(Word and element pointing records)
^^^^^^^^^^^^^^^^

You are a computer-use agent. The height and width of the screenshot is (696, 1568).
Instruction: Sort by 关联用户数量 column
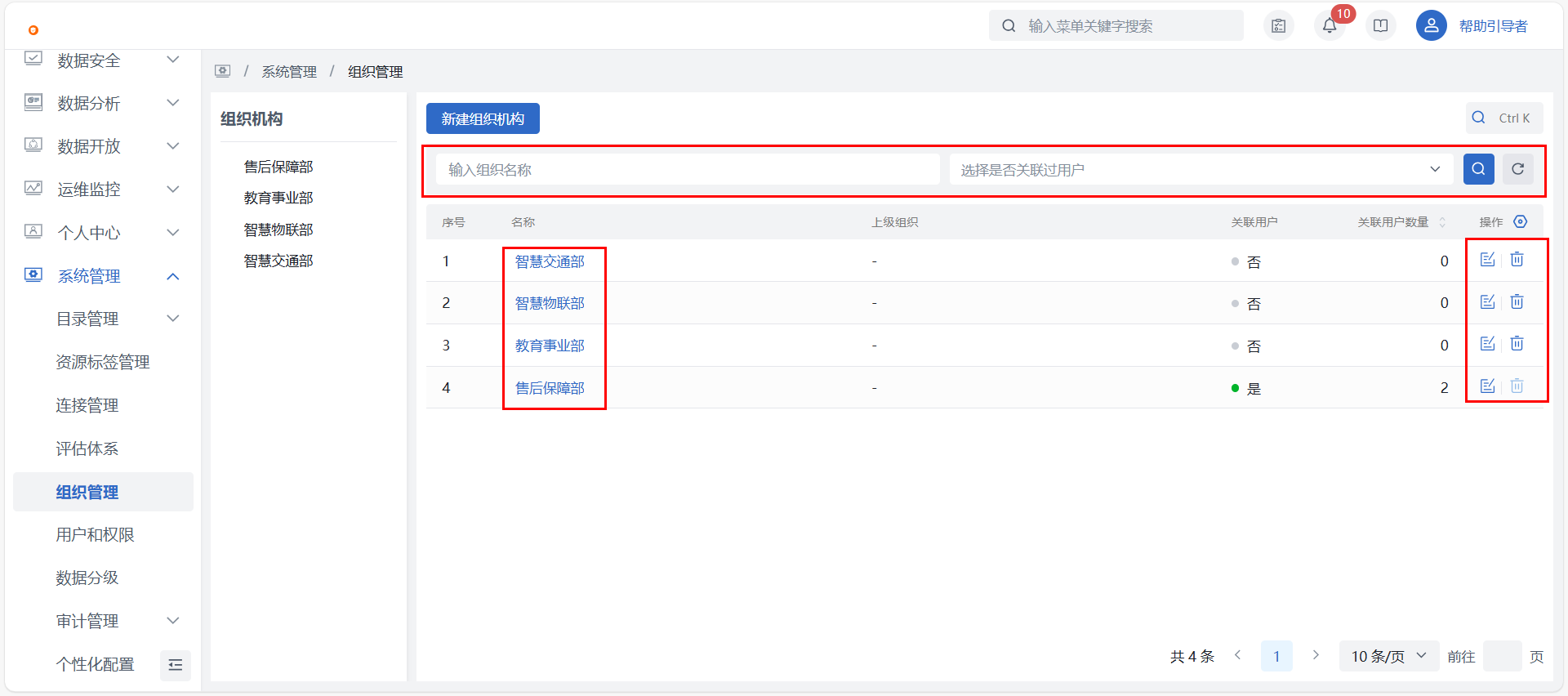coord(1442,222)
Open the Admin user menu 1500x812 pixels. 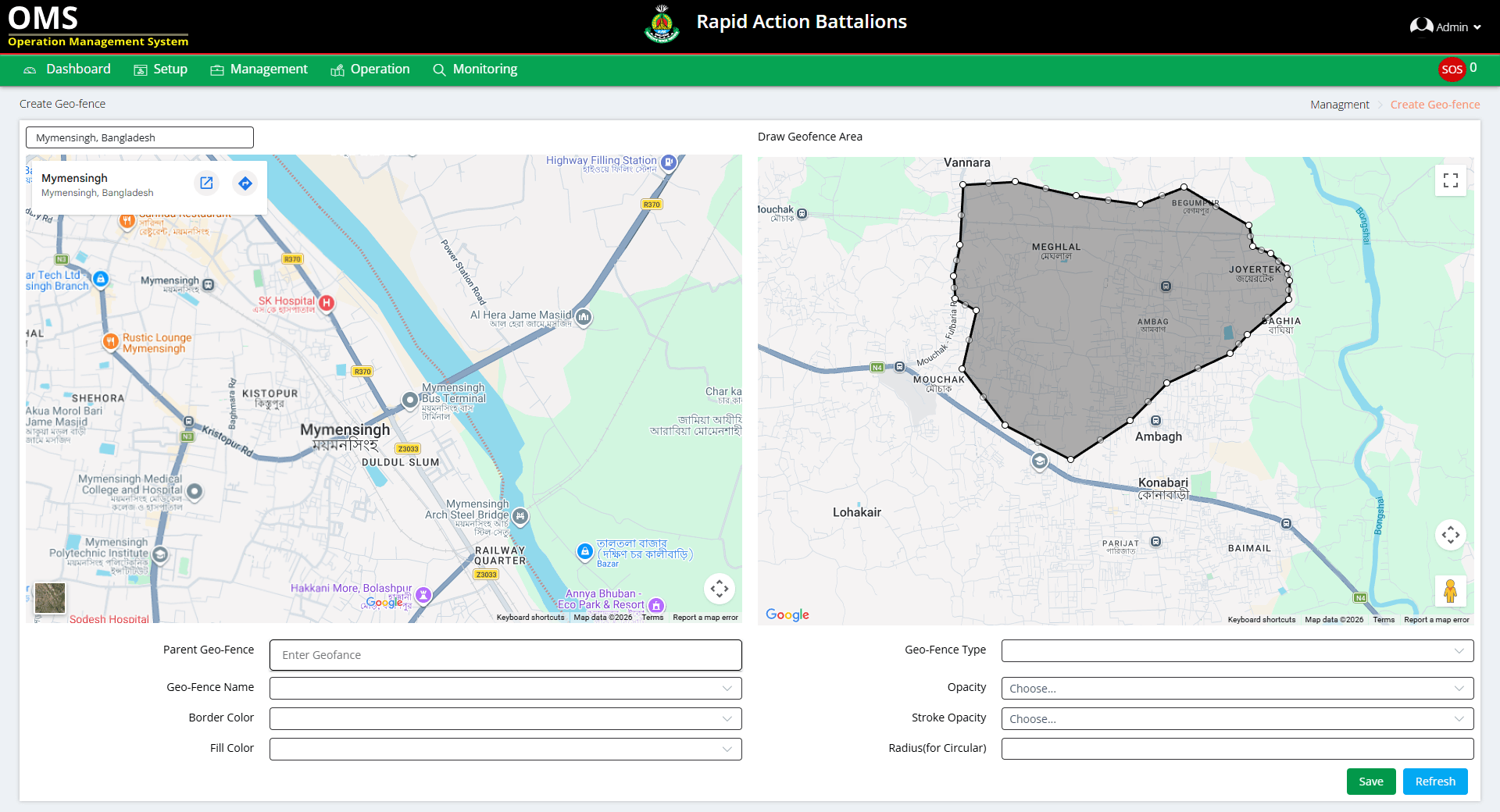pyautogui.click(x=1445, y=27)
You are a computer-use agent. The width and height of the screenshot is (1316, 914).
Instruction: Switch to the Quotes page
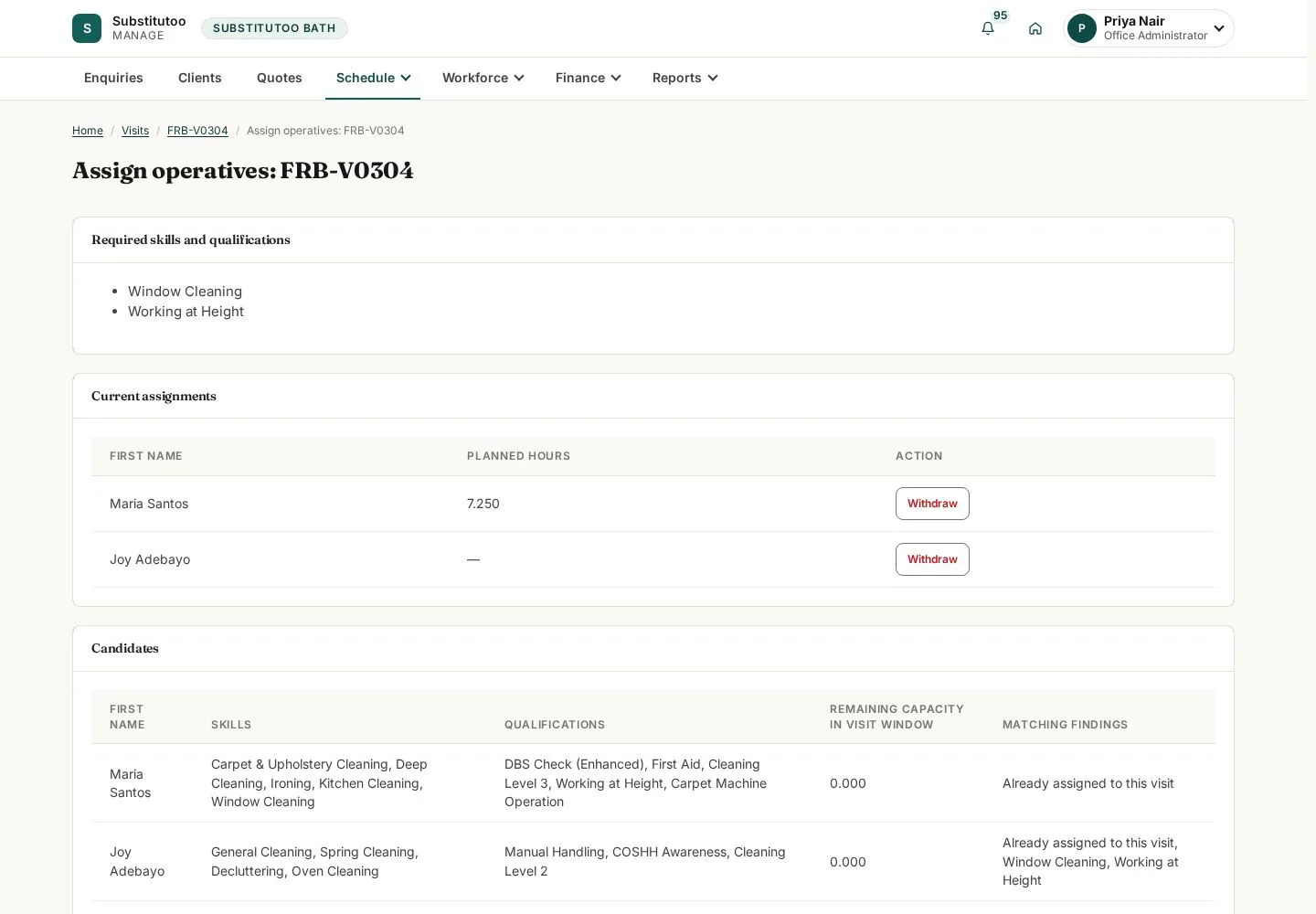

^^^^^^^^^^^^^^^^

## Task objective
Render the records as a Markdown table with the columns Row and Line, starting at the line that contains "You are a computer-use agent. The width" and ending at the end of the records. Leave out blank lines and the pictures.

## Task answer
| Row | Line |
|---|---|
| 1 | You are a computer-use agent. The width and height of the screenshot is (1316, 914). |
| 2 | Instruction: Switch to the Quotes page |